La deuxième famille est le morceau qui se détache. Tout objet mâché assez longtemps finit par céder quelque part, jouets compris, et le fragment détaché n’est pas recraché : il est avalé, d’autant plus vite qu’on s’approche pour le récupérer. C’est ce qui transforme un jouet en occlusion à opérer.
La troisième est la dent cassée, et c’est la plus silencieuse. Les objets très durs, un os porteur de bovin, un bois de cerf, un sabot, ne cèdent pas sous la pression : c’est la dent qui cède, le plus souvent la carnassière du haut, la plus grosse de la mâchoire et celle qui cisaille. Une fracture qui ouvre la pulpe fait mal longtemps et se remarque peu, parce que le chien continue de manger : d’un seul côté, en bavant un peu plus.
Quand ce n’est plus de la mastication
Un tableau ressemble à de la mastication sans en être : le chien n’y mâche pas, il avale. La chaussette disparaît en une fois, le caillou passe sans avoir été travaillé.
Quelques signes le séparent du reste :
- l’objet disparaît d’un coup, sans passage par la mâchoire ;
- l’intérêt porte sur ce qui ne se mange pas : terre, cailloux, plâtre, tissu, mégots ;
- des vomissements ou un appétit qui change accompagnent la période ;
- cela recommence quelle que soit la quantité de choses à mâcher dont il dispose.

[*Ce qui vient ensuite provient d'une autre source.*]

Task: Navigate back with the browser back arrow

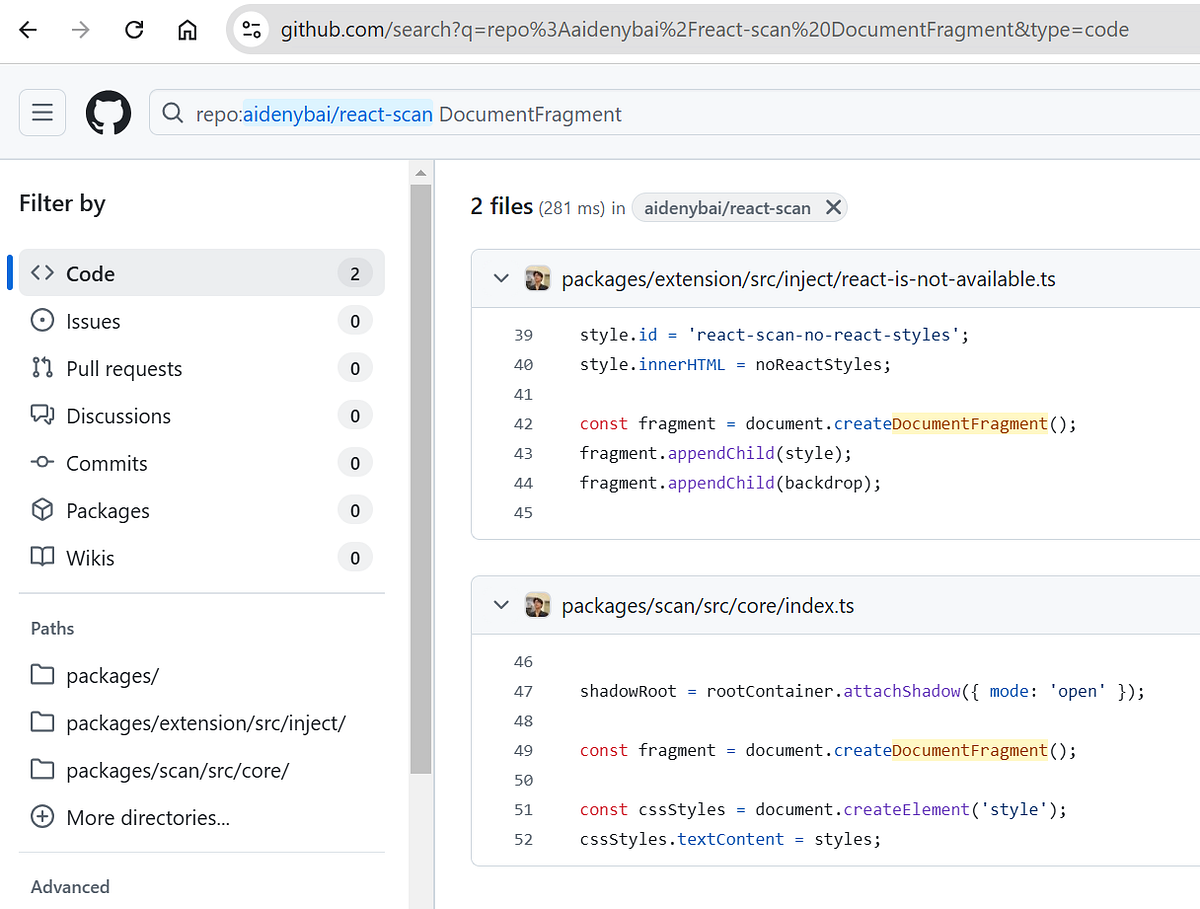Action: (28, 30)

Ce tableau porte un nom, le pica, et il n’est pas toujours comportemental. Des troubles digestifs et certaines carences donnent exactement cette image, et une ingestion non alimentaire répétée relève du vétérinaire avant de relever de l’éducation. Un objet entier déjà avalé, lui, ne relève plus d’aucun des deux : c’est une urgence, et le délai compte.
Un dernier cas passe pour de la mastication : le chien qui mâchouille ses propres pattes jusqu’à la peau. Ce n’est pas un besoin de mâcher qui se déplace faute d’objet, c’est le plus souvent une démangeaison ou une douleur.
Deux chiens qui rongent le même meuble
Deux chiens qui rongent le même meuble le rongent rarement pour la même raison, et c’est ce qui rend ce sujet trompeur : le dégât se ressemble d’une maison à l’autre, ce qui l’a produit beaucoup moins.
Quatre éléments séparent ces chiens, et aucun ne figure dans la description du meuble. Ce que la gueule fait exactement de l’objet, mâcher ou ingérer, ne se devine pas d’après ce qui reste. Le niveau d’excitation auquel le chien rentre de promenade ne se lit pas non plus dans le salon où il attend. Le temps qu’il met à redescendre après une montée n’est mesurable qu’en le regardant redescendre. Et ce qui, dans sa journée, entretient cette tension se trouve rarement là où on la constate.
C’est pour cela que je regarde ces chiens dehors, à Valbonne et à Sophia Antipolis : les dégâts se produisent à la maison, le chien qui les fait se lit ailleurs.